Thursday, November 13, 2008

Who owns student work--the school or the student?

This is a comment I made on a Gamasutra article about schools claiming to own student work (click the title of this post):

Many people misunderstand copyright. I've had to research copyright law extensively because of games and articles I've had published, but I am not a lawyer. For a more authoritative opinion (which matches mine, as it happens) read what Jim Charne, the lawyer who writes the legal advice column for IGDA, has to say. See http://www.igda.org/columns/lastwords/lastwords_Nov08.php for his take on this question, which in my words is "these schools have no basis in copyright law for claiming any ownership, and I don't understand why they'd even think of trying." The notion that a school owns the copyright because their equipment/software was used is ridiculous, in my view. The idea that students attend a school to find cut-rate ways to make games is laughable. Doesn't attending school cost the students a lot of money?

All of my game-related work other than teaching has been on a freelance basis, and in my view no self-respecting freelance author/creator EVER allows his IP to be transferred permanently to someone else unless there is absolutely no alternative--or the lump-sum payment is ridiculously high. "Assurances" often don't matter when money is actually on the line.

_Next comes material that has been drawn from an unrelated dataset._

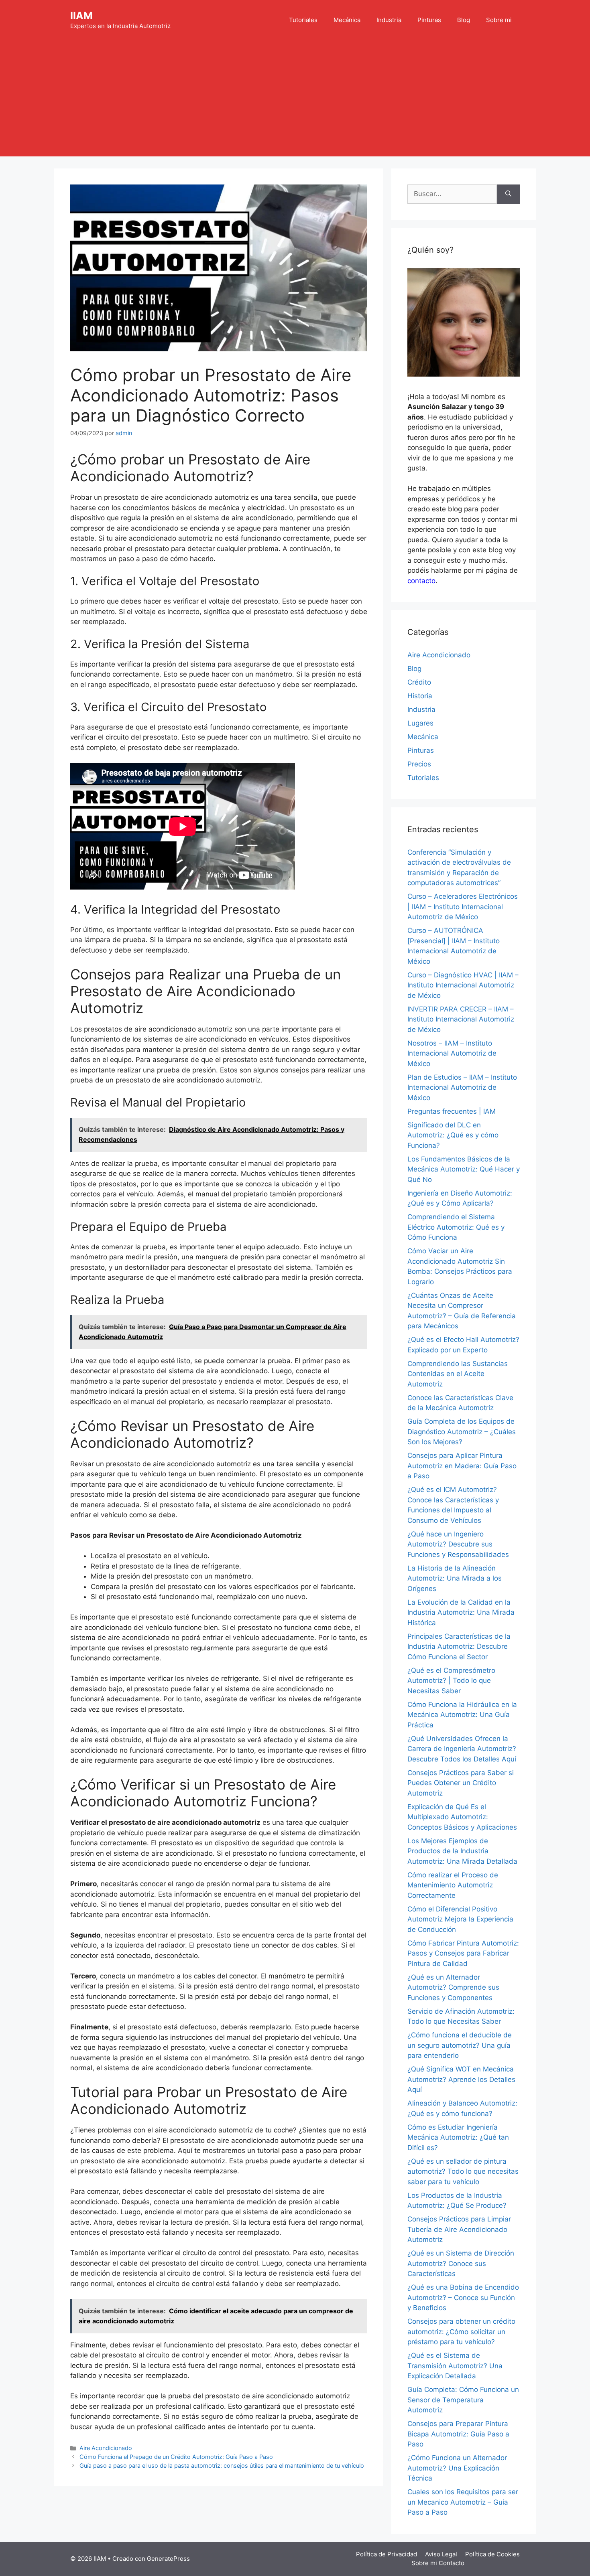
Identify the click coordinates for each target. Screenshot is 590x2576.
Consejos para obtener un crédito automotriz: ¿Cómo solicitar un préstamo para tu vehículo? (461, 2331)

I strongly advise prospective students to avoid any school that claims to own the student's work. Always carefully read what you're asked to sign, but better yet, ascertain beforehand what the school's policy is and don't attend one with a doubtful policy. Anytime you attend a school that is owned by one or several individuals, you need to be especially careful, about *everything*. If you sign away your rights, it's your fault.

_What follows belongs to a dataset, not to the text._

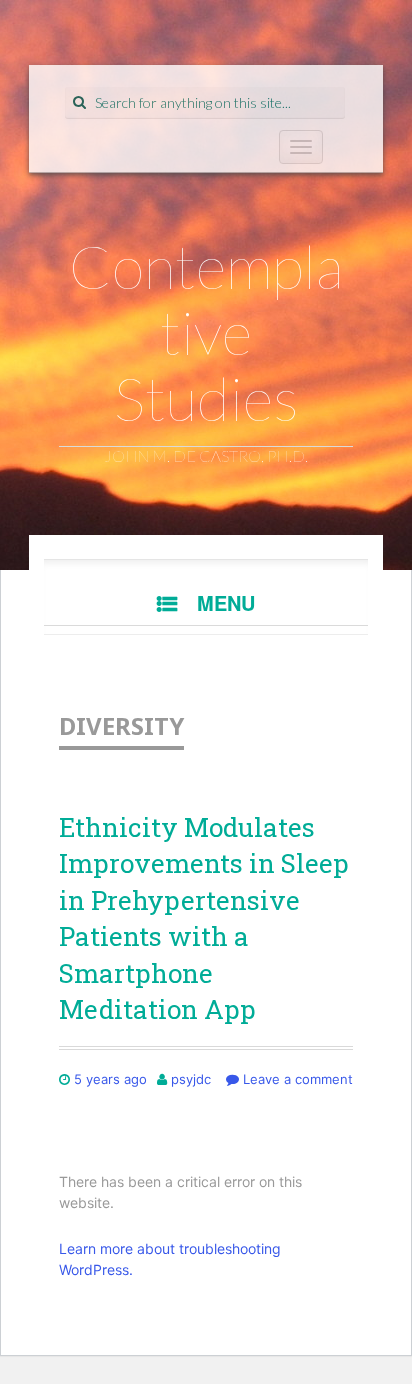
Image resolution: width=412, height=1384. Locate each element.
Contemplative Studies (206, 332)
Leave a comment (296, 1079)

However, there is a reason for a school to be cautious. Publishers routinely require creators, who pitch a game to the publisher, to sign an agreement protecting the publisher if the publisher should later publish a game that might be construed as similar in any way. This protects the publisher from frivolous lawsuits by game creators who don't understand that game ideas cannot be protected by copyright in any case. (http://www.copyright.gov/fls/fl108.html) While a school doesn't publish games, there might be occasions when a student or former student would sue a school for use of his or her game for other purposes. So the school would be wise to require students to sign a document equivalent in some ways to the document creators must sign before submitting a game/game concept to a publisher. That is what the IDGA should work on.

Nonetheless, like Tom Buscaglia I feel IP ownership is a moral issue, and my gut feeling is that most of these schools are just hoping to steal something from their students, to gain control of something they didn't earn by their own efforts. Digi-pen overriding the creators of Toblo appears to be just one of those cases.